Extracted data ::

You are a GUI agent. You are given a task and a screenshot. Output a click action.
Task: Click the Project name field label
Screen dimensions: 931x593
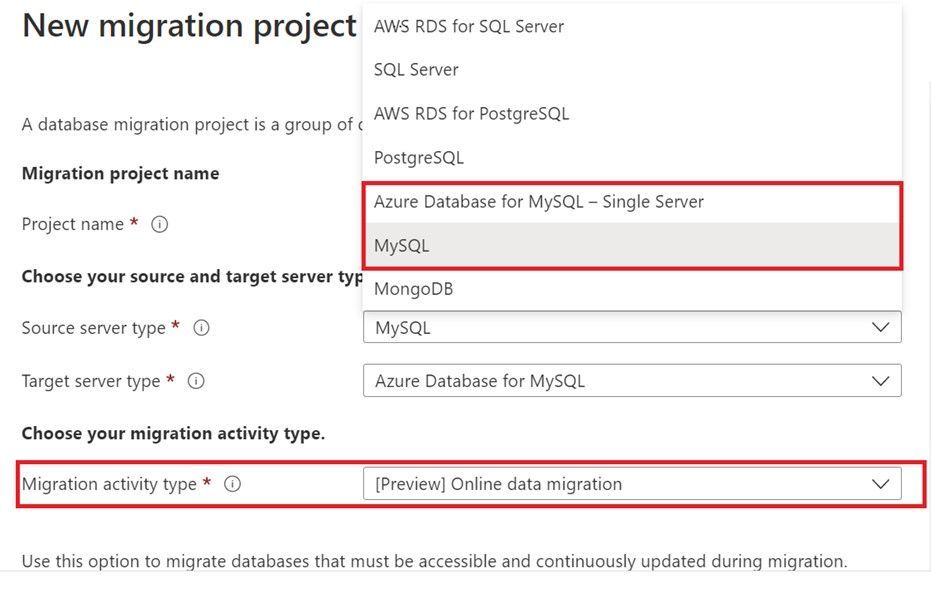tap(73, 224)
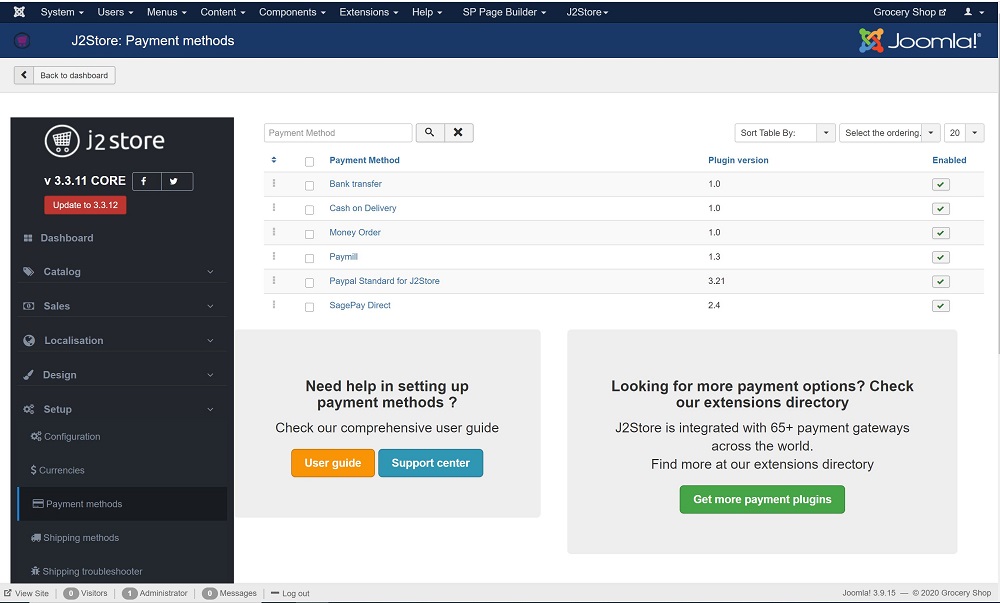The width and height of the screenshot is (1000, 603).
Task: Click the back arrow icon by dashboard
Action: [x=25, y=75]
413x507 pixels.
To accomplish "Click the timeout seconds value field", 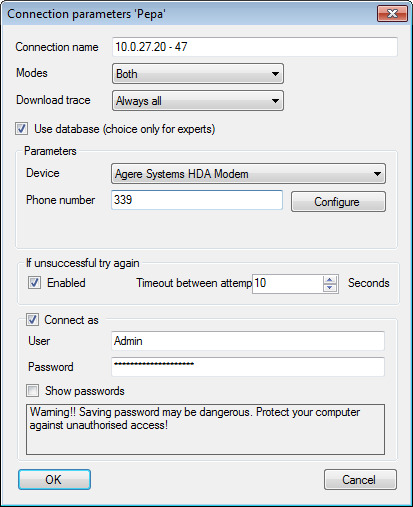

Activity ::
Extract the entries in full, exactly as they are, minus the pictures.

Expected answer ::
You are a GUI agent. You are given a task and a screenshot. Output a click action.
Task: Click the Project name field label
Screen dimensions: 931x593
tap(73, 224)
The width and height of the screenshot is (1000, 603).
Task: Click the back arrow icon by dashboard
Action: [x=25, y=75]
413x507 pixels.
To accomplish "Click the timeout seconds value field", 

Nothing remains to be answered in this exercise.